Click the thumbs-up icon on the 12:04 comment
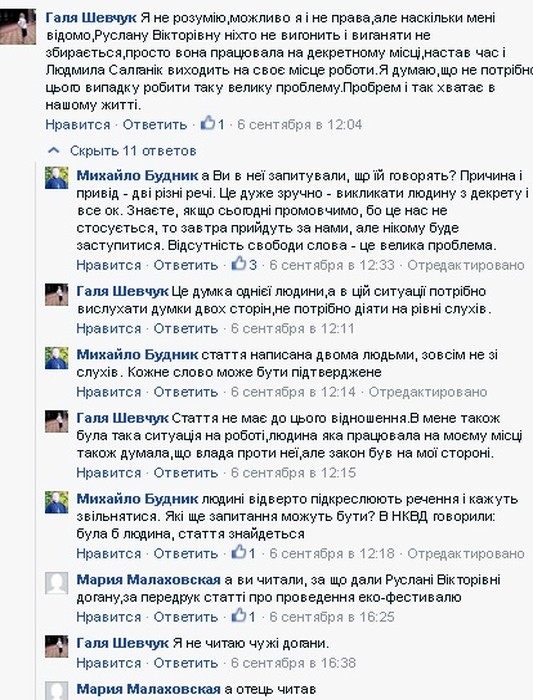Image resolution: width=533 pixels, height=700 pixels. click(208, 123)
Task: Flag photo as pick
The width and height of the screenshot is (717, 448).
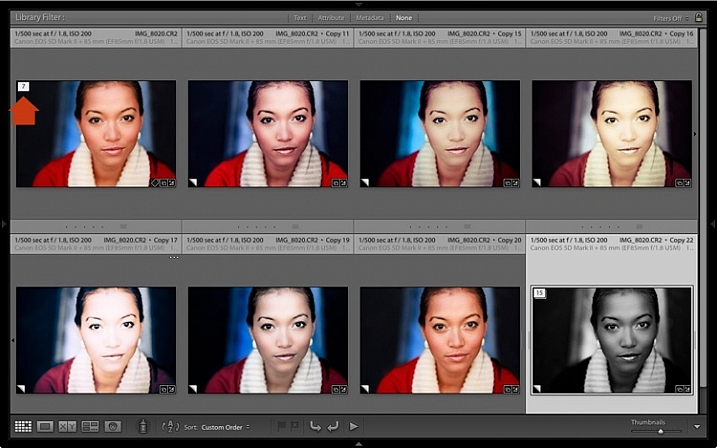Action: pos(282,427)
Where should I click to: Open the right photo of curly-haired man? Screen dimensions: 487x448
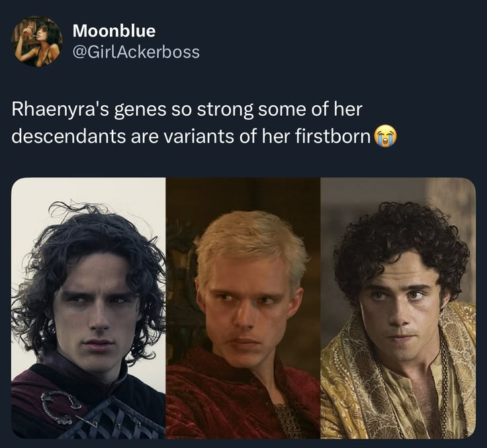[398, 308]
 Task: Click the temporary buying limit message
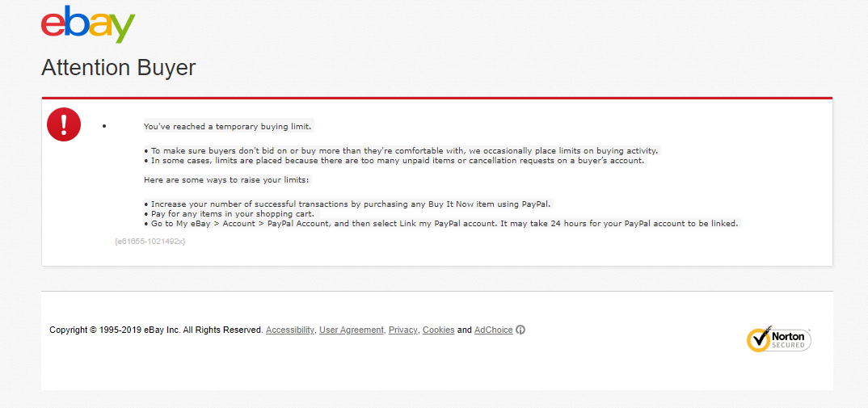coord(227,126)
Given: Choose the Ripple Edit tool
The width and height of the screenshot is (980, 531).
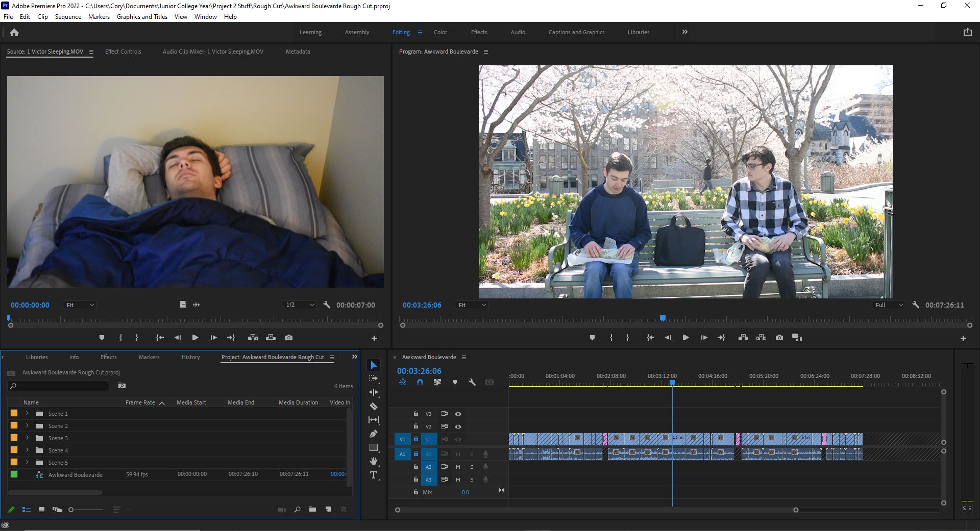Looking at the screenshot, I should pyautogui.click(x=374, y=392).
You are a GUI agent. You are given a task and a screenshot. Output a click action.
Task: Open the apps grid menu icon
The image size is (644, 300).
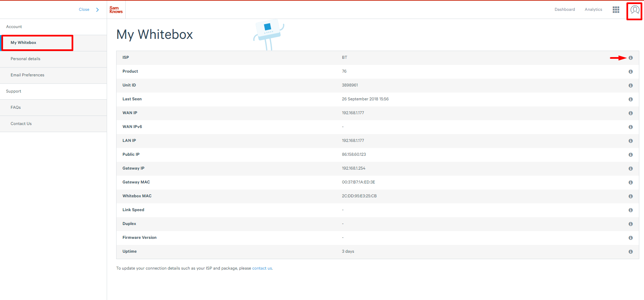tap(616, 10)
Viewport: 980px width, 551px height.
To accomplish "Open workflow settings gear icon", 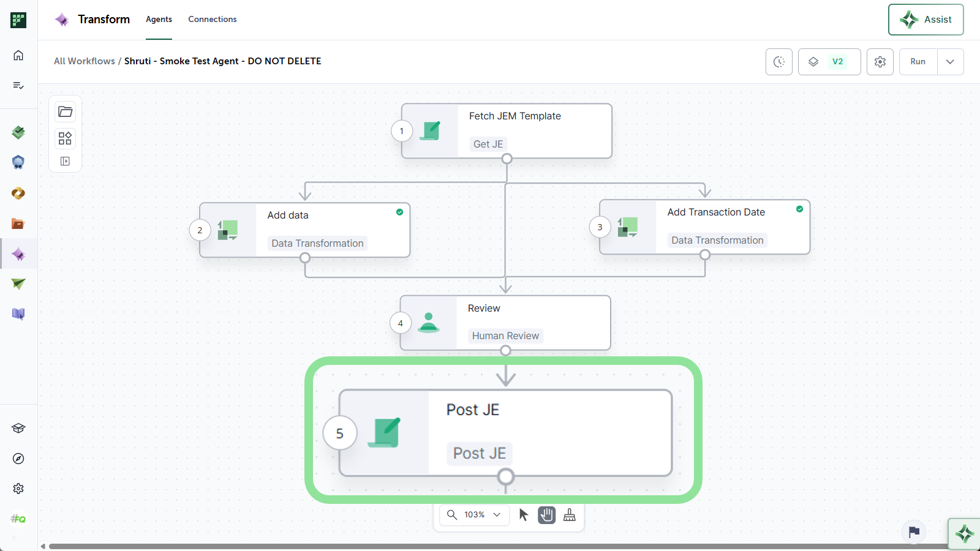I will coord(880,62).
****************************************
What you have to do: Using the entries above, transcribe exactly from the line that has "Task: Flag photo as pick" through the line that has "Given: Choose the Ripple Edit tool". Pictures are dropped.

Response:
Task: Flag photo as pick
The width and height of the screenshot is (717, 448).
Action: pos(282,427)
Where should I click to: Open the right photo of curly-haired man? Screen dimensions: 487x448
[398, 308]
 Task: Click the temporary buying limit message
coord(227,126)
Given: Choose the Ripple Edit tool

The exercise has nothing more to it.